When the child is removed from its parent, we remove it from our own list. Seeing this code alongside the for loop should make it easier to spot the problem. What if this code is called synchronously? Removing the first item in the Nodes list will reach the callback and shorten the list. By the time we get back to the for loop there won't be a second item, thus explaining why it's only called once.

It's not relevant here whether we use an indexed for loop or a foreach style iterator. They will both fail, though possibly in different manners. We use indexed loops in our codebase since they happen to be more efficient on some target platforms (yes, this is something that should be optimized).

This situation highlights the danger of having synchronous callback, or event functions. When the callback is made, it's uncertain how side-effects could affect code further back in the stack. For safety, we want to make callbacks, and any other message dispatch, near the top of the call stack. An asynchronous callback fixes our defect with Each.

Two fixes

It's a bit risky to change message ordering this late in the release process. We already did most of the manual testing so we may not catch subtle errors anymore. I instead made an alternative fix that changes the dependency above. It turns out we don't even need to track removals in Each, so the fix was to remove most of the CompletedRemove code.

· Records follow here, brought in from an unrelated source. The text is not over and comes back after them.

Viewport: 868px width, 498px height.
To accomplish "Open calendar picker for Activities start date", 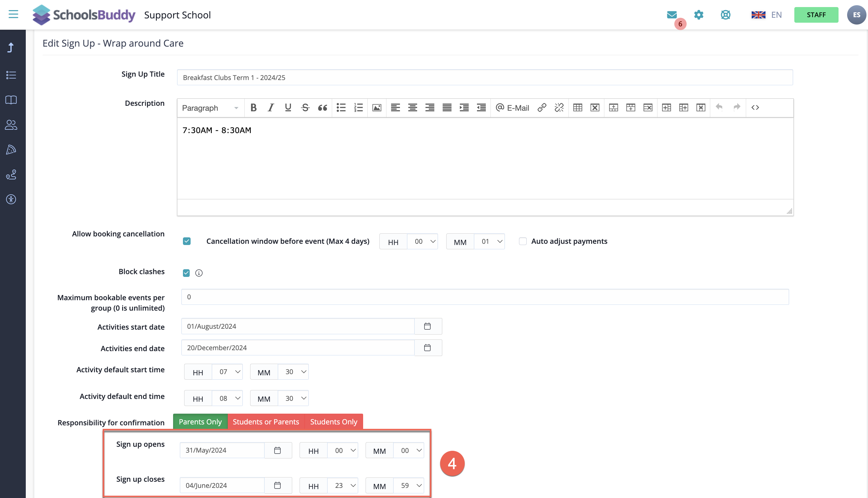I will [427, 326].
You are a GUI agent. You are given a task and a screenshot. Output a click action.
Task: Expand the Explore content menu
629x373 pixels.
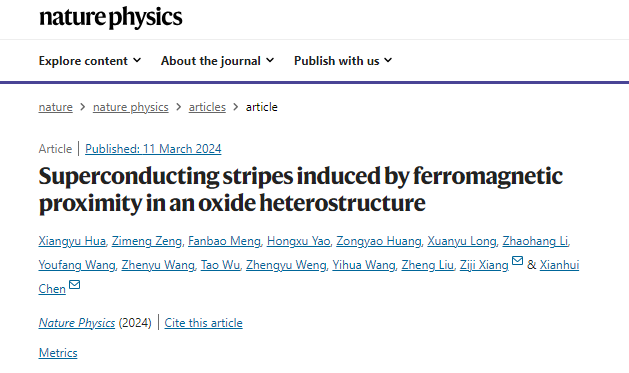[x=90, y=61]
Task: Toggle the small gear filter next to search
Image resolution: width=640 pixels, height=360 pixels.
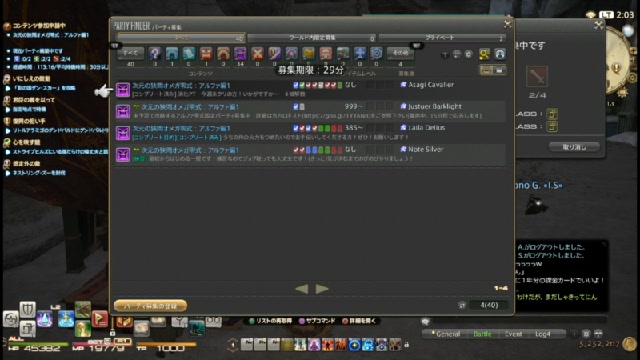Action: [469, 54]
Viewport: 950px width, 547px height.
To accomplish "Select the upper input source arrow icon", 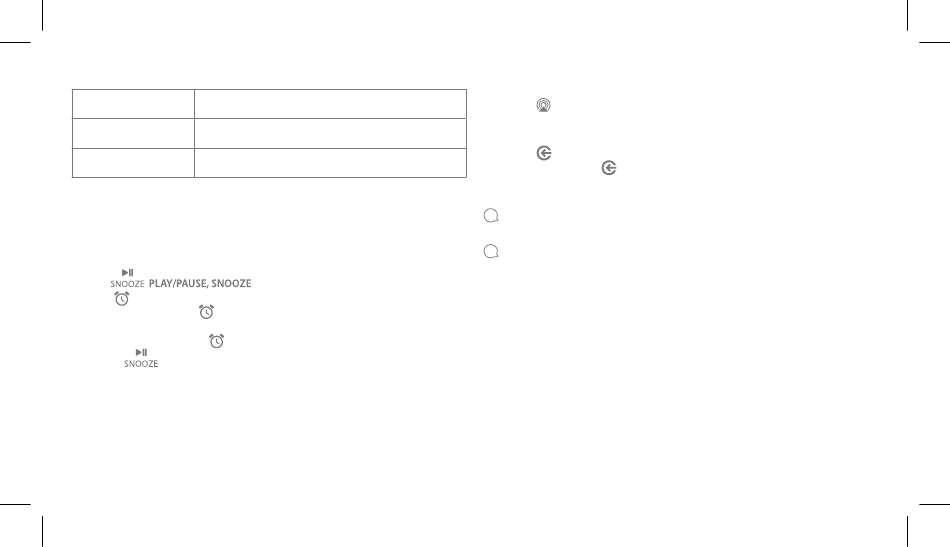I will [544, 153].
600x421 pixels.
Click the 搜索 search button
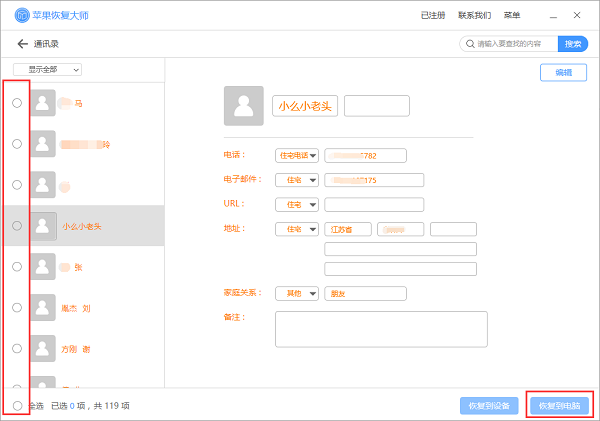click(x=573, y=44)
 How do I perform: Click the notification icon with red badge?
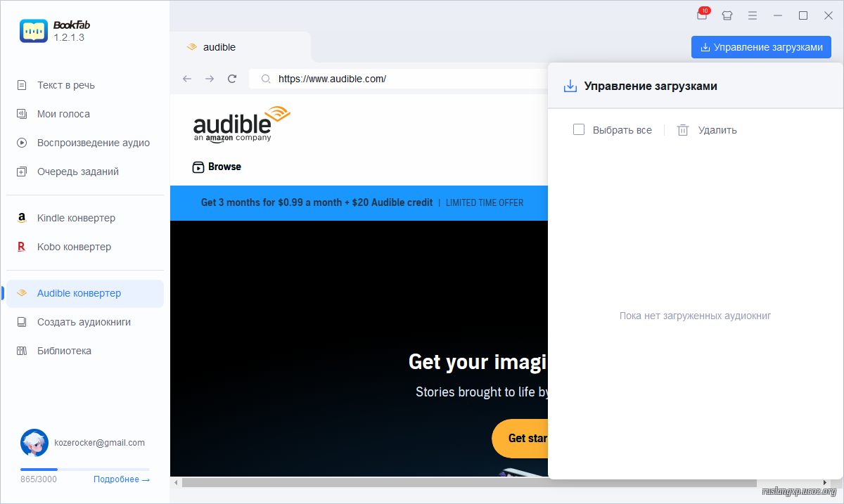point(702,15)
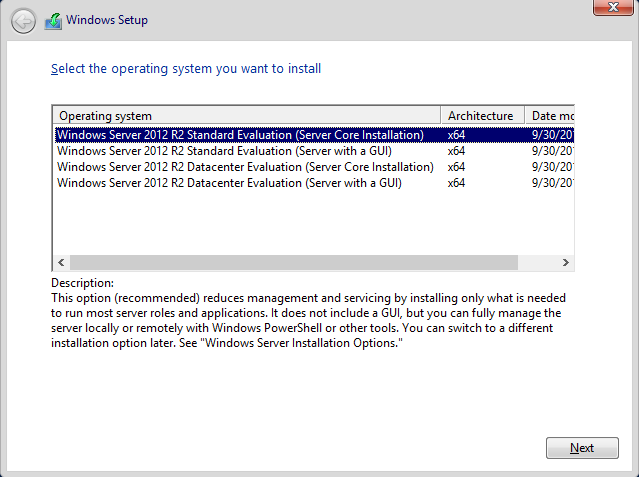Click the scrollbar track right of the thumb

(537, 262)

We still want the preferred asynchronous callback,, so I also made that change, but only on the development version. It'll be subjected to more testing and use before it gets released.

But why wasn't it noticed?

This defect is a result of several orthogonal aspects of the code interacting with each other:

Multiple children must be inserted by the items in Each (a single template, as we call them, is not enough: the first item is always removed successfully).
The list must have items removed from it (if we just add items we won't notice the problem).
The removal callback must be synchronous (when it is asynchronous, which is common, the defect doesn't happen).

We had tests for all of these conditions. We even have tests for combinations of these. We didn't have a test that combined all three together! The test for changing the items list, with multiple templates, also involved a visual RemovingAnimation, thus not triggering the synchronous callback. The test which invoked a synchronous callback didn't have multiple templates.

There's significant difficulty in testing APIs with a high degree of orthogonality. We can't verify every combination. The goal in coding is to be as generic as possible such that combinations don't change behavior too much. Interactions are however unavoidable. In this case, the defect happened because a false, but reasonable, assumption was made about how the removal function worked inside the for loop.

The regression was my fault; I'm not trying to shift blame. I'm just struggling to figure out how to prevent this type of defect.